What are Rain Gutters
The best gutters are 'troughs' or channels that run the horizontal length of your roof eave and catch the rain before it can splash on the ground. They include 'downspouts' or pipes that run down vertically to the ground. Bottom elbows and extensions turn the rain 'away' or horizontally again away from the house. Better systems will allow the rain from the spout to drain into an underground 'storm drain' pipe that runs to the curb or alley.
Recently popular are 'catch barrells' used to hold and conserve water for the landscape plants.
Gutter Materials
Originally built from copper, then economically massed produced from section of 'tin' or steel. Then finally custom made, continously, seamlessly site formed from pre-painted aluminum.

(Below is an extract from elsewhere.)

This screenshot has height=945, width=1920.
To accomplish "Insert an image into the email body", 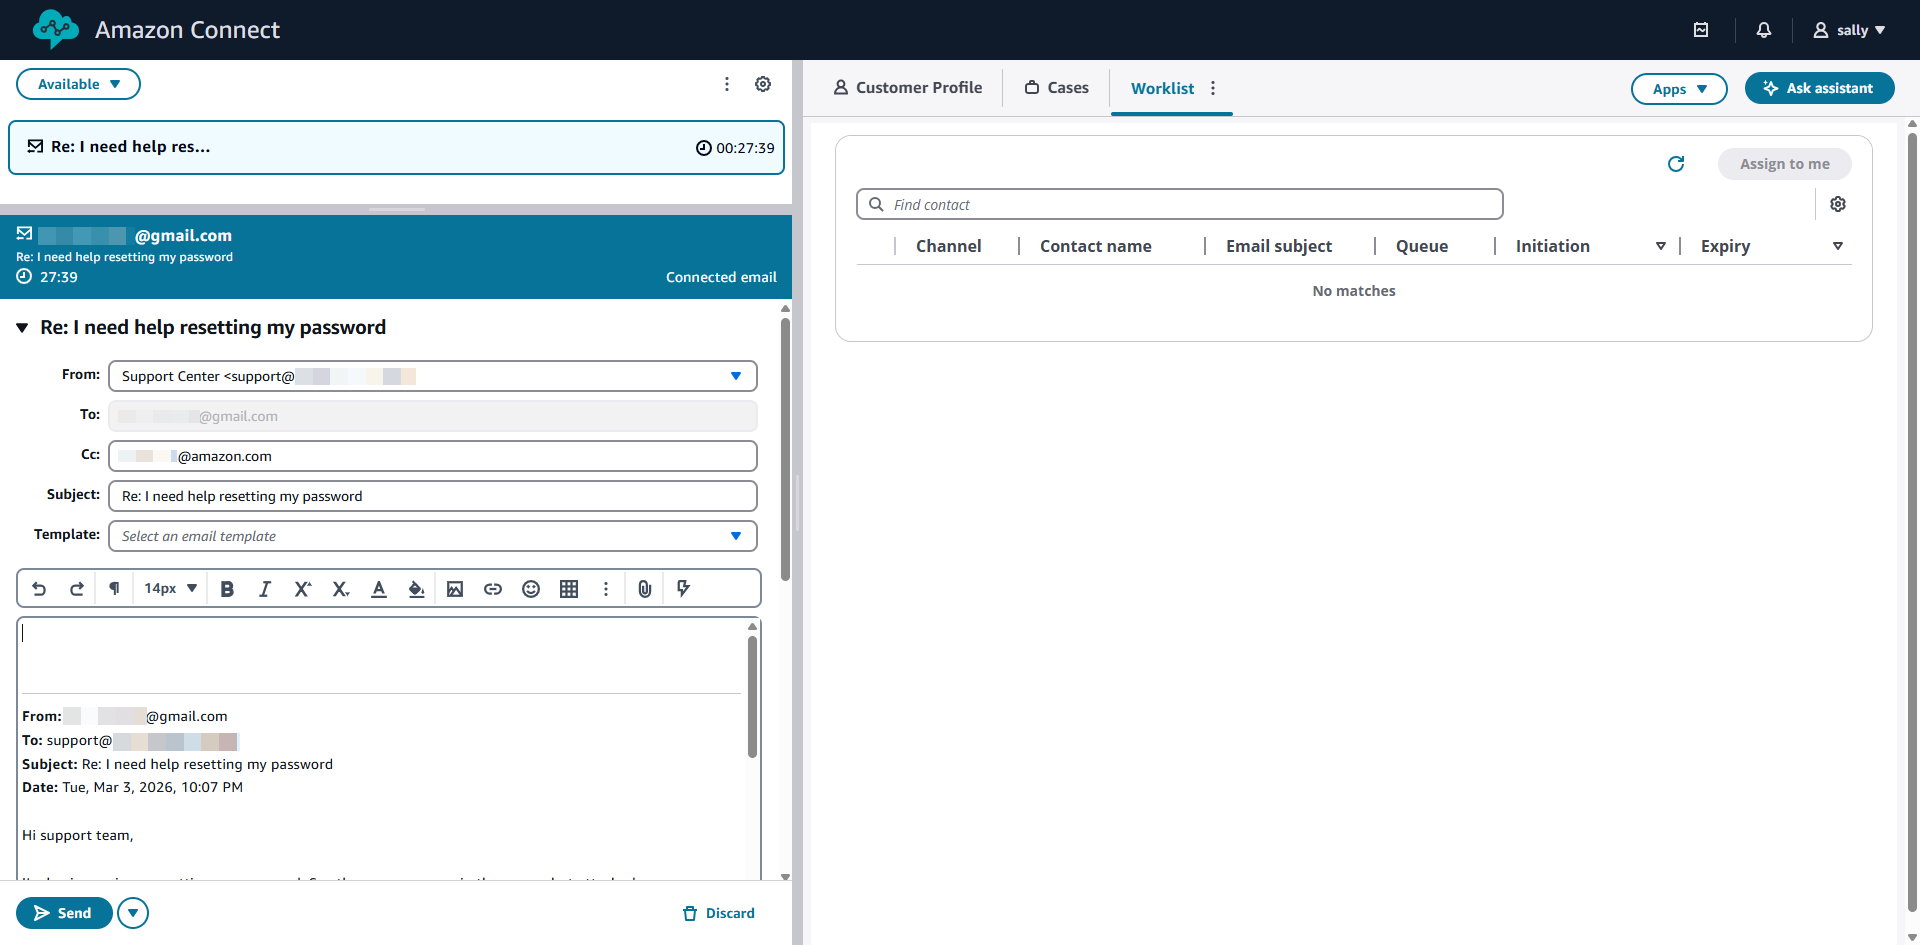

Copper is the heaviest, most expensive, longest lasting and considered to be the most beautiful. Copper is softest and can damage easily.
Steel gutters are for all practical purposes obsolete now days. They are heavy, have to many seams and have to be painted. These are however the strongest against ladders and falling tree limbs. The extra labor required to install them properly isn't cost effective. Steel will rust, as well.
Popular decorative versions of steel gutters are the 'paint grip" gray which is acid washed to look like pewter and left unpainted. Another decorative steel gutter is the 'galvalume' which has a more shiny aluminum coating layered into a core base of steel.
Painted Aluminum has since the 1960's become the most cost effective and popular material for today's guttering. Aluminum can be made seamless by extruding the material according to any length needed for each homeowner . We custom extrude each house individually onsite on the day of installation. The only real seams are found at corners. Aluminum is the lightest material but still not as soft as copper. Aluminum comes pre-painted with a baked on enamel in your choice of 35 colors. Colors can be two-toned, can match your roof, siding and doors or windows.
Recent versions of a more cost effective aluminum priced gutter, that simulates the look of copper, have been manufactured. These painted surfaces should be studied by each homeowner to determine if the finish really does look or will look like true copper. Certainly the price is less.